A right to education has been created and recognized by some jurisdictions: Since 1952, Article 2 of the first Protocol to the European Convention on Human Rights obliges all signatory parties to guarantee the right to education. At the global level, the United Nations' International Covenant on Economic, Social and Cultural Rights of 1966 guarantees this right under its Article 13.

Education is a topic one could talk forever – and they do so continuously in governments all over the world – with differing results. I told my children education is the key to freedom, here they say: education is the only capital I can give my children, or shortly after the war: my children should have a better life than we had….and ambitious Cypriot Turkish parents ‘tightened their belts’ to be able to pay for school and university fees and sold their crop before it was harvested.

Today we have more highly educated young people but not the jobs to position them in. Cyprus is an island and has a limited number of inhabitants and no industry, so many young people pack their things and move to other countries, leaving their parents behind, although their hearts will go on hurting for Cyprus.

Education has many contradictory sides to it: one is to find out where your talents are and improve them to one day be a valuable member of society, that is the best road; another one is that a profession is chosen which promises a lot of money although the talent is not evident; thus we often have mediocrely qualified people sitting in high positions. Here in North Cyprus and also in Turkey we have many young men studying because they don’t want to do their military service. Why not introduce social service instead, I ask myself.

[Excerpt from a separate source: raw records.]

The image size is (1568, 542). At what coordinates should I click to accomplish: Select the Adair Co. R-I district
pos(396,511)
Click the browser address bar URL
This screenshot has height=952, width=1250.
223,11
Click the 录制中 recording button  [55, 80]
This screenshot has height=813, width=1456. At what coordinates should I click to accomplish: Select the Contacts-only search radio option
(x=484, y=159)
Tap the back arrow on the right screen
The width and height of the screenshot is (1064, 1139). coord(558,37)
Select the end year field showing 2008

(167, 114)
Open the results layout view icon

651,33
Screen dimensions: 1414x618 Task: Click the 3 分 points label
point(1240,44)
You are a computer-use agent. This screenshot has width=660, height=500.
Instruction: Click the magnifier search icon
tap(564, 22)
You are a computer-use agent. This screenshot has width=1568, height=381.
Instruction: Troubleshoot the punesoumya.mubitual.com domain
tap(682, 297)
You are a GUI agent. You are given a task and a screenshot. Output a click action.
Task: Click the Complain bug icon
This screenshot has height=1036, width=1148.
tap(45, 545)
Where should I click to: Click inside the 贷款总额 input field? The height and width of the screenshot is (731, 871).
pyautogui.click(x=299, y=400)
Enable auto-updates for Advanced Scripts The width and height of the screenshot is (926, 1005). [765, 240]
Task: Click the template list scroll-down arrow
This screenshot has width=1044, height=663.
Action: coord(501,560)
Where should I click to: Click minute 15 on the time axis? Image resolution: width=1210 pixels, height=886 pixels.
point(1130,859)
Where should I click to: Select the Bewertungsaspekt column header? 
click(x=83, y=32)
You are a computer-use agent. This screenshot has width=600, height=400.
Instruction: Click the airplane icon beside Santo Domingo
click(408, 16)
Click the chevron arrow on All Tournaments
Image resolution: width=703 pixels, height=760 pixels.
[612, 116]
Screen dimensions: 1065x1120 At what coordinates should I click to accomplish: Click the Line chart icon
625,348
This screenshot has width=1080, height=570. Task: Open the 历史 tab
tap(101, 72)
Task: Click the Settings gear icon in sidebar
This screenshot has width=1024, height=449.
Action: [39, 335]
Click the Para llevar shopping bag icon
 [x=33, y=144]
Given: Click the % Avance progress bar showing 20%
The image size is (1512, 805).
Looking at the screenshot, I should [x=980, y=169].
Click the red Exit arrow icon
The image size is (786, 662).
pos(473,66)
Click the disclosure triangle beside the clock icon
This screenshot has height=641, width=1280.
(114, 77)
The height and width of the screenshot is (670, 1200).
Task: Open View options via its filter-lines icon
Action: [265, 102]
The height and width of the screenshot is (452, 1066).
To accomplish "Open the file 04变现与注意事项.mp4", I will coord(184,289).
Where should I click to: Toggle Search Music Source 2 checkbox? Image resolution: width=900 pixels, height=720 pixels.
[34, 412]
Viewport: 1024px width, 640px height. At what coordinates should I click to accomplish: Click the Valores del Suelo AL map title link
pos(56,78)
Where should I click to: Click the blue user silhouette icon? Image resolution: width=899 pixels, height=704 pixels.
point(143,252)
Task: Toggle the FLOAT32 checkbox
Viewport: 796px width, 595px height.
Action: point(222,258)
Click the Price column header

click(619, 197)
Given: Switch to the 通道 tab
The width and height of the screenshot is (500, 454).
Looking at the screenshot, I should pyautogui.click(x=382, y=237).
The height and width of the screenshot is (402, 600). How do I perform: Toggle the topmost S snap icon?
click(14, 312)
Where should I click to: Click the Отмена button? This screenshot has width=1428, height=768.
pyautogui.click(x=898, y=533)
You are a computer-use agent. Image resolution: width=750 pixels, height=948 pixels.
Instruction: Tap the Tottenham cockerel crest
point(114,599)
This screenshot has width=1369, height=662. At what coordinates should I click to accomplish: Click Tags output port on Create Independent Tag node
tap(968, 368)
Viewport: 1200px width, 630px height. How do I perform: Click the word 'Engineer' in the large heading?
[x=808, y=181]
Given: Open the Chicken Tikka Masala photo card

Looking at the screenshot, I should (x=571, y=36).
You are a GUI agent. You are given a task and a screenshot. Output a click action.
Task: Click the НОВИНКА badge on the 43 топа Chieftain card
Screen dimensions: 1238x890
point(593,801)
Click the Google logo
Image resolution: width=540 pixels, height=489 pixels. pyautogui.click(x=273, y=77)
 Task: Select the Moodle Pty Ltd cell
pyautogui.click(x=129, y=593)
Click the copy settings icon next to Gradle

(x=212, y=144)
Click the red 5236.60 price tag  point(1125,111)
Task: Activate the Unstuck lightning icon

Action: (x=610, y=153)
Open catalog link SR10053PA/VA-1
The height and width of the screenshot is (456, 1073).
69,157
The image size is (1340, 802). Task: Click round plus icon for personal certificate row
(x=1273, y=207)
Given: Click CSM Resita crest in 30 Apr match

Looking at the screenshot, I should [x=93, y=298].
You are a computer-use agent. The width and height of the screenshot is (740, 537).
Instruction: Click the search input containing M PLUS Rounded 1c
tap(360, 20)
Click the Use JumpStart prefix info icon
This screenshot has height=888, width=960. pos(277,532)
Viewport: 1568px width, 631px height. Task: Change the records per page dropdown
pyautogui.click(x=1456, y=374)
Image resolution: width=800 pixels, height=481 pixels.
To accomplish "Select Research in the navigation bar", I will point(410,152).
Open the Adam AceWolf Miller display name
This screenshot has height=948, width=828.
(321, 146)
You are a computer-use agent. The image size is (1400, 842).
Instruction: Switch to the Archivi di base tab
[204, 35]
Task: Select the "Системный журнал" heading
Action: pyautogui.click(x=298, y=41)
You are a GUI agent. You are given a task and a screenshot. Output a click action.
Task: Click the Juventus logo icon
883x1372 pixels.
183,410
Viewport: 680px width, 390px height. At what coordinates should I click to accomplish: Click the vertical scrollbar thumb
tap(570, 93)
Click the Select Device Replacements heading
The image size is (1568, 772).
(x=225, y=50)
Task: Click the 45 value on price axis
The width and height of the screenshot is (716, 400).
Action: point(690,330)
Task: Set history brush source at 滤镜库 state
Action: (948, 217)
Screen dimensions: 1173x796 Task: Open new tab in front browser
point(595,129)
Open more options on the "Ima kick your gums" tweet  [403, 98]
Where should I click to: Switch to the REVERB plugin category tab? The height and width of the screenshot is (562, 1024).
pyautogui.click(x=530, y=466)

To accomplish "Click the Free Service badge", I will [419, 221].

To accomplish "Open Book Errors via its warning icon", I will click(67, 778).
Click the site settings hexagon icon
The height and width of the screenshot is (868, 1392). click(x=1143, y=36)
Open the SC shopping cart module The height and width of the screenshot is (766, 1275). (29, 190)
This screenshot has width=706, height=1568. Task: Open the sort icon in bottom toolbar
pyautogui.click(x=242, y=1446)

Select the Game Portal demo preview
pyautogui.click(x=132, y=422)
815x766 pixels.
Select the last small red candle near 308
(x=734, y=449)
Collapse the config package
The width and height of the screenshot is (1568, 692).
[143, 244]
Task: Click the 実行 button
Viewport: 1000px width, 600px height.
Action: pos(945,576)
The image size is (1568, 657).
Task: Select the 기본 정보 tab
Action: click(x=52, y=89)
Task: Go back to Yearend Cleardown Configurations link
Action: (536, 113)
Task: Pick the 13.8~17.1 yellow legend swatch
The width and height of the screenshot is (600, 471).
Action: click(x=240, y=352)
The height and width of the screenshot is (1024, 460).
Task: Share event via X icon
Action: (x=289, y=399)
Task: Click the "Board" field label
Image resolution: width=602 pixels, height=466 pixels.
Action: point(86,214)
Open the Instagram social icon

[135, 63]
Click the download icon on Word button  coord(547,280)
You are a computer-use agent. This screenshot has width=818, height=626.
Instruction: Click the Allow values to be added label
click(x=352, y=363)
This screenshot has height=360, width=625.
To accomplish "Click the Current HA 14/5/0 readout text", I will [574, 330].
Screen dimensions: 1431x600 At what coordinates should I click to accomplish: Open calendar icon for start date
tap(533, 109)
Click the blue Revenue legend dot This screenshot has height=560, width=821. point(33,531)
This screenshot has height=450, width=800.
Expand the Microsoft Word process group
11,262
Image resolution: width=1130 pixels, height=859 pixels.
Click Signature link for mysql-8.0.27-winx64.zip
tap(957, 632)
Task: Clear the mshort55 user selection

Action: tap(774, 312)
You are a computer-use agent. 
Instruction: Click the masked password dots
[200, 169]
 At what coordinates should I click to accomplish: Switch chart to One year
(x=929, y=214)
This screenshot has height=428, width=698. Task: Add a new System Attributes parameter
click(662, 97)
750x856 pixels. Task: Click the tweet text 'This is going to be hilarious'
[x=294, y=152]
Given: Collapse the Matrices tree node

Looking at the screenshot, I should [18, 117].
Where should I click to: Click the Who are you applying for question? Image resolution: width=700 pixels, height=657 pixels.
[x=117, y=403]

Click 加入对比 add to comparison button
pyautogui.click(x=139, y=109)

A huge far more alarming problem has developed in poor countries, when young people, who had the chance to study, often abroad, come back and realize the conditions they have to live under and compare them with what they have seen elsewhere. They stand up with like- minded and, opening the eyes of uninformed citizens, create unrest and demand answers from their governments. Only future will show if the social structure really changes.

Still another side effect of high school education is that some disciplines end up with a surplus of job seeking people; nobody wants to go for skilled crafts anymore, so the old traditional trades die. Everything is computerized and the automation kills the hand crafts because by automation products are cheaper to produce.

What I personally would welcome in the curricula of educational institutions from early age on is a more life-related approach to prepare kids better for life, not just what fun they can get out of it but what must I do to survive. Such training starts in early age. Also to teach respect for each other, learn to observe surroundings and to help each other, especially in family life. We would have a lesser divorce rate and less lonely people. In Kyrenia I have met with a young artist who has established the ARTTERAPI Centre, an institution for children and young adults to overcome their personal problems, to learn co-existence within a group.

While I was writing this column the news came in about the amok run of a young man killing 28 people. As a psychologist was explaining it, such people are preparing their own suicide and want to punish as much people on the way. To find counter measures for such ever increasing disasters we have to go to the bottom of things; it will not help to change the law for the free possession of fire weapons; if these people are determined to kill themselves and others, they will find other weapons. No, there was something wrong in the life of these young people, in their upbringing, nobody had listened to them. Already among friends, in school classes, in the families we must not turn our back on children that are weak, ugly or somehow different, teachers should follow things up, family members should give special attention. General education should also make young people fit to face and accept failures and not to make others responsible for it. And finally, another discipline should be taught before young people are left alone with life. That is a school to learn the ways about partnership and parenthood. Young people get married and have children and they don’t know anything about it, they only know what they have experienced in their own families and that is often not the best example.